A partir desses estudos, caberia à Infra S.A. a elaboração dos projetos básico e executivo, etapa considerada fundamental para viabilizar a futura contratação das obras. De acordo com a empresa, o traçado previsto contempla 14,8 quilômetros de trilhos, interligando cinco polos urbanos, utilizando infraestrutura vinculada à Ferrovia Transnordestina Logística. O empreendimento está incluído no PAC Seleções.

Localizada no agreste da Paraíba, Campina Grande é um dos principais polos econômicos e universitários do Nordeste, com cerca de 420 mil habitantes, segundo estimativas do IBGE. O projeto de VLT busca estruturar um eixo de transporte de média capacidade, com maior regularidade operacional e integração ao sistema urbano existente.

Terminais e corredores em Anápolis (GO)

Em Anápolis, a proposta habilitada trata da construção de terminais de integração e da requalificação de corredores de transporte coletivo. O valor do empréstimo da União previsto é de R$ 174,3 milhões .

O município está localizado no centro do estado de Goiás, entre Goiânia e Brasília, e possui aproximadamente 400 mil habitantes. A intervenção busca reorganizar a operação do transporte urbano, melhorar a fluidez dos corredores e ampliar a integração física e operacional entre linhas.

Terminais, estações e paradas em Imperatriz (MA)

A Prefeitura de Imperatriz teve habilitada a proposta de requalificação e implantação de terminais de ônibus, além da implantação de estações e paradas ao longo da rede de transporte coletivo. O valor do financiamento é de R$ 20,9 milhões .

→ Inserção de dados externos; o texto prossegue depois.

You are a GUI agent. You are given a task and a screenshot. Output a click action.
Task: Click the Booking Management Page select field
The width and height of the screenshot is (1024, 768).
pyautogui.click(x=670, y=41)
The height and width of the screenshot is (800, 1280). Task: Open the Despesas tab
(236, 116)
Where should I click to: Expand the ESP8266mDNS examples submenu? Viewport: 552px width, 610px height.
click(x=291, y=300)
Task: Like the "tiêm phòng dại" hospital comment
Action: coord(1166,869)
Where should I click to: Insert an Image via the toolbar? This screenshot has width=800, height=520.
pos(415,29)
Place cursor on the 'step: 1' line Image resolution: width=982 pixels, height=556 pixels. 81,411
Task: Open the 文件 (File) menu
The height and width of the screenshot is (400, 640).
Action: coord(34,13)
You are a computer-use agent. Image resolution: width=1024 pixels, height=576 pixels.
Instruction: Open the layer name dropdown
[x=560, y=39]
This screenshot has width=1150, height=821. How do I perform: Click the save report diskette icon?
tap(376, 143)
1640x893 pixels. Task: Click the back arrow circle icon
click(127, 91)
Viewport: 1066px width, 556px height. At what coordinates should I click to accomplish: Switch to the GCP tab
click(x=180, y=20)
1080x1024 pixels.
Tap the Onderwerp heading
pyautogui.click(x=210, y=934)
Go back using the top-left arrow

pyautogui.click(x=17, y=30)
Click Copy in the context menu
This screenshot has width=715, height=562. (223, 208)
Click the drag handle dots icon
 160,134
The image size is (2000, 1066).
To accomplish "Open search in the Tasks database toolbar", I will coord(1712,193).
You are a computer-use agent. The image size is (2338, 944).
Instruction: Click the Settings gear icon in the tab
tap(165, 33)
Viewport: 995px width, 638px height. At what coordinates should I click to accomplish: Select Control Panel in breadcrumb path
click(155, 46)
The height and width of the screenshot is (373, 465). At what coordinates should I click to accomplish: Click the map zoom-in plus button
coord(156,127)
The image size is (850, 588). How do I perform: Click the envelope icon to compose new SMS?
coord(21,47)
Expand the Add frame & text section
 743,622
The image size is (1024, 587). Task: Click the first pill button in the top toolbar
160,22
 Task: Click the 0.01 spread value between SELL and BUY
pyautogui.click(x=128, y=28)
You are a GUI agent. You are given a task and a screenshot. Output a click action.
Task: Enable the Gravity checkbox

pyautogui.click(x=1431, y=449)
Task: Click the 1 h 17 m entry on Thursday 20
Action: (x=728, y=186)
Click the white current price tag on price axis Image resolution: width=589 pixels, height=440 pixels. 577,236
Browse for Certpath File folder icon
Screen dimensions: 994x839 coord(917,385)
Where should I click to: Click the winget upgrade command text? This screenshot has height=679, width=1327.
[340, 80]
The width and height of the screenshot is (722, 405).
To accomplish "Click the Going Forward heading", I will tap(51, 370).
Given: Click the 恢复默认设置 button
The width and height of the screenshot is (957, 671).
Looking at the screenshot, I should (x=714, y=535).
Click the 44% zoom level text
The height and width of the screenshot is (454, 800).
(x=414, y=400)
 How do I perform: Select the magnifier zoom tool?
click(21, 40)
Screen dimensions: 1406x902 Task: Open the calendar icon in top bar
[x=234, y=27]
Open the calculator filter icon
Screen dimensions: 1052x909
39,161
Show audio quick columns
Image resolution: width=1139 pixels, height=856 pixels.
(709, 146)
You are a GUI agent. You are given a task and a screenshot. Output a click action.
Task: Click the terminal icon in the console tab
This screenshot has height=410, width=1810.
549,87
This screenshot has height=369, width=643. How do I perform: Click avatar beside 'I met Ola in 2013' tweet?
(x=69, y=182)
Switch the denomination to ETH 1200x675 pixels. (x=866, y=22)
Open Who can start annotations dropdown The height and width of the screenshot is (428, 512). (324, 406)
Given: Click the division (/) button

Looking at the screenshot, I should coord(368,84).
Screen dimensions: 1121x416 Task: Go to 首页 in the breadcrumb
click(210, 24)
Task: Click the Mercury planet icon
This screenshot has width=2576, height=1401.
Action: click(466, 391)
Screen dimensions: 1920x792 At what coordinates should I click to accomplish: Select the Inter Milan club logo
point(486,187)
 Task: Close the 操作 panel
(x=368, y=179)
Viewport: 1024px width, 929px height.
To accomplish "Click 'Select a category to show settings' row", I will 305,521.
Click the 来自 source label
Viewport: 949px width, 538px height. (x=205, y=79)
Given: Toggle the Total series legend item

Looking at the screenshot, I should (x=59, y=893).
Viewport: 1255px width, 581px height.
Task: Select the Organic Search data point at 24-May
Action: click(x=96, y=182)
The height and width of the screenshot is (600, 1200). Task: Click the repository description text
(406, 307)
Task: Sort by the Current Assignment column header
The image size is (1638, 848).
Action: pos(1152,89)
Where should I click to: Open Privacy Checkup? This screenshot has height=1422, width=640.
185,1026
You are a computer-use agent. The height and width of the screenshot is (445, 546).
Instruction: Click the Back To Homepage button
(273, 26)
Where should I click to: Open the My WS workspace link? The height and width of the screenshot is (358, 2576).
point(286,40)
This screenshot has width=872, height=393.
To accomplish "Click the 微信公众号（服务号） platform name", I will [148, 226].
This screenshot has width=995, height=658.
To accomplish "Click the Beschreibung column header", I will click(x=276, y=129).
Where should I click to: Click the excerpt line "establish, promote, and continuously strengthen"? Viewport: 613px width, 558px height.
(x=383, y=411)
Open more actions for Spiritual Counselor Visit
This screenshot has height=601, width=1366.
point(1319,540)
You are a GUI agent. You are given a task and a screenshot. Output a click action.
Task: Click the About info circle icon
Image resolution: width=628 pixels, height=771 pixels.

Imperatriz é a segunda maior cidade do Maranhão, situada no sudoeste do estado, com população estimada em cerca de 260 mil habitantes. O projeto tem foco na melhoria da infraestrutura de apoio ao usuário, com reflexos diretos na qualidade da operação e no conforto dos passageiros.

Abrigos, ciclovias e terminais em Nossa Senhora do Socorro (SE)

Também consta na relação a proposta da Prefeitura de Nossa Senhora do Socorro, em Sergipe, voltada à implantação de abrigos, ciclovias e terminais, com valor de R$ 37,8 milhões em financiamento habilitado .

O município integra a região metropolitana de Aracaju e tem população aproximada de 185 mil habitantes, sendo um importante polo residencial e de deslocamentos pendulares.

Com a publicação da portaria, os projetos avançam dentro da carteira de mobilidade do Novo PAC, reforçando o uso do FGTS como instrumento de financiamento de infraestrutura urbana e de requalificação do transporte coletivo em cidades médias e grandes do país.